Local schools can continue to use the decals, which feature images of squirrels, cats, elephants, frogs, and other animals, after state officials repealed an earlier order that they were illegal and needed to be removed, according to a news release from Sen. Patty Ritchie's office.
“For young children who are just learning to read and recognize numbers, these decals were a friendly and, frankly, clever way to help make sure that they got home safely at the end of the school day,” Ritchie said. “That’s why so many school districts have adopted them for use on their buses.”
But, Ritchie said, school districts across the state were recently sent a letter that ordered the decals be removed, saying they violated a state law that’s meant to keep school buses free of advertising.
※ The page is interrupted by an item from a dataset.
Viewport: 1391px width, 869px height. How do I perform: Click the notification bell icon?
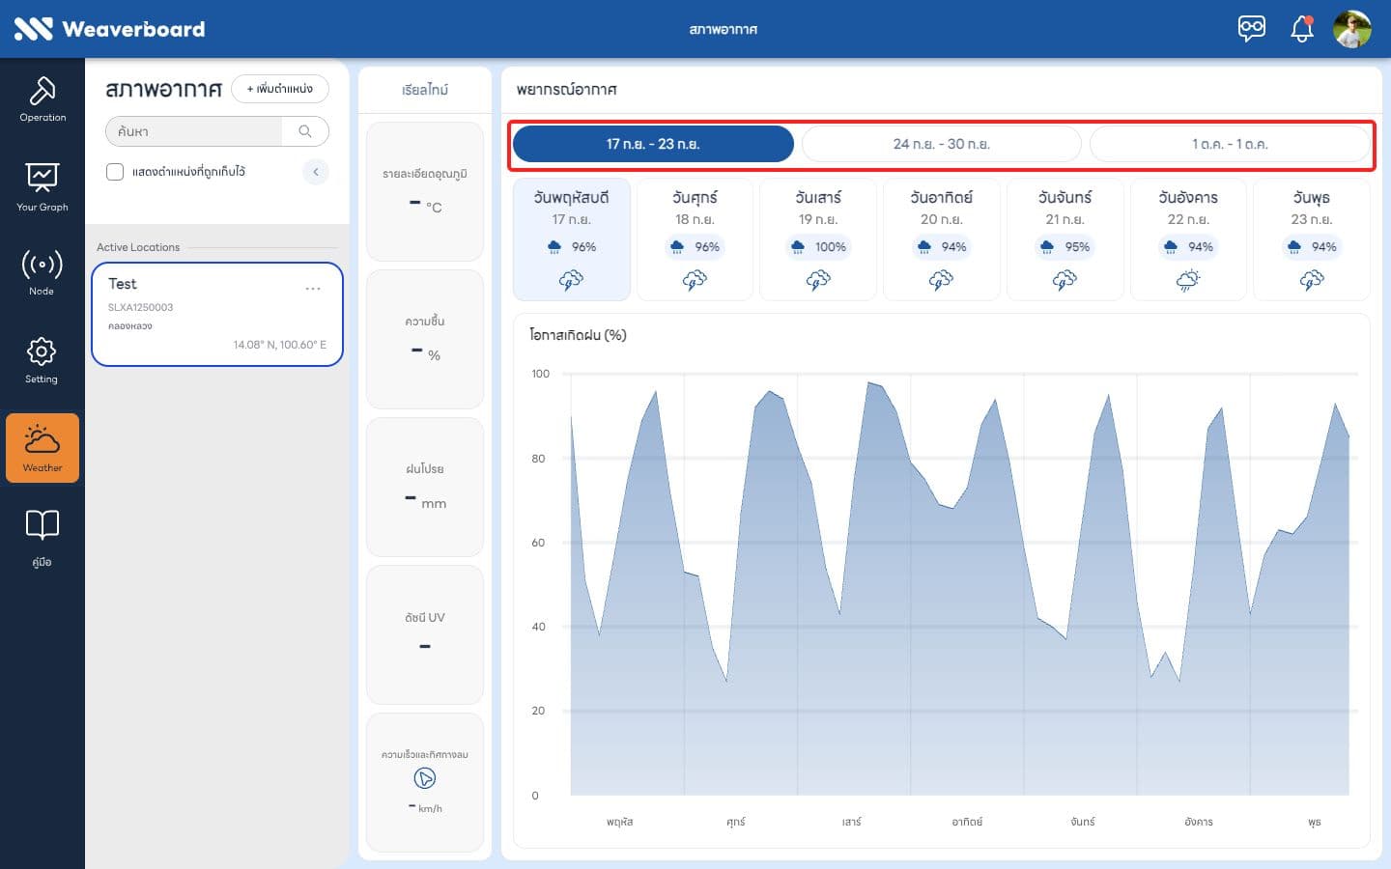pyautogui.click(x=1302, y=29)
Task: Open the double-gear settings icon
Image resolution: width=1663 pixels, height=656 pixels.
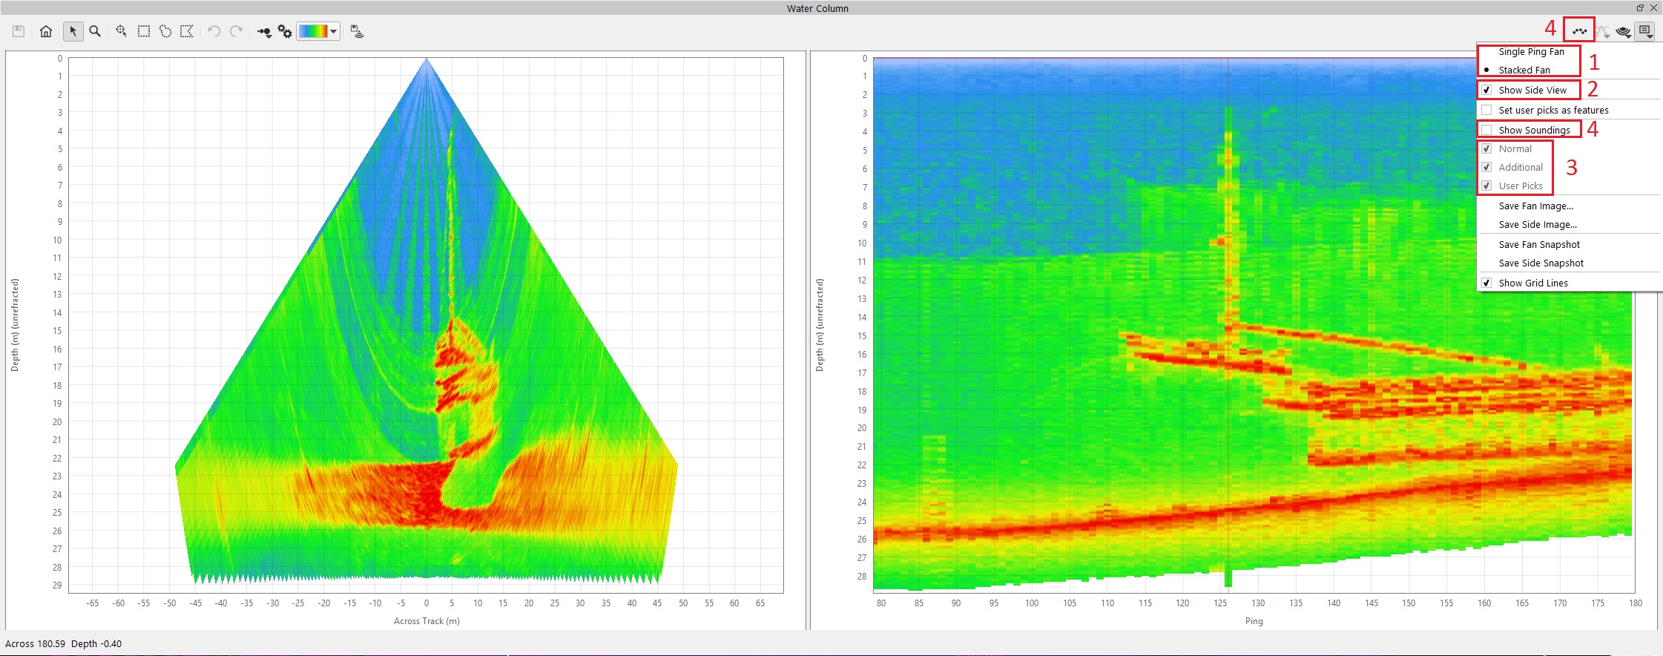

Ritchie contacted the state’s Department of Transportation and, within hours, the order was reversed. She praised Transportation Commissioner Matt Driscoll.
“I am glad that the Department of Transportation has withdrawn an arbitrary interpretation that would have made it harder for small children to identify the school bus they need to board to take them home, and I want to thank Commissioner Driscoll for his quick response,” Ritchie said.
Hermon-DeKalb Central School District Superintendent Mark White first brought the issue to the senator's attention.
“Young children have trouble remembering or identifying a sequence of numbers, but they can easily pick out an elephant, a squirrel, or a dog decal to help them remember what bus will take them home," White said. "I want to thank Senator Ritchie for intervening on our behalf.”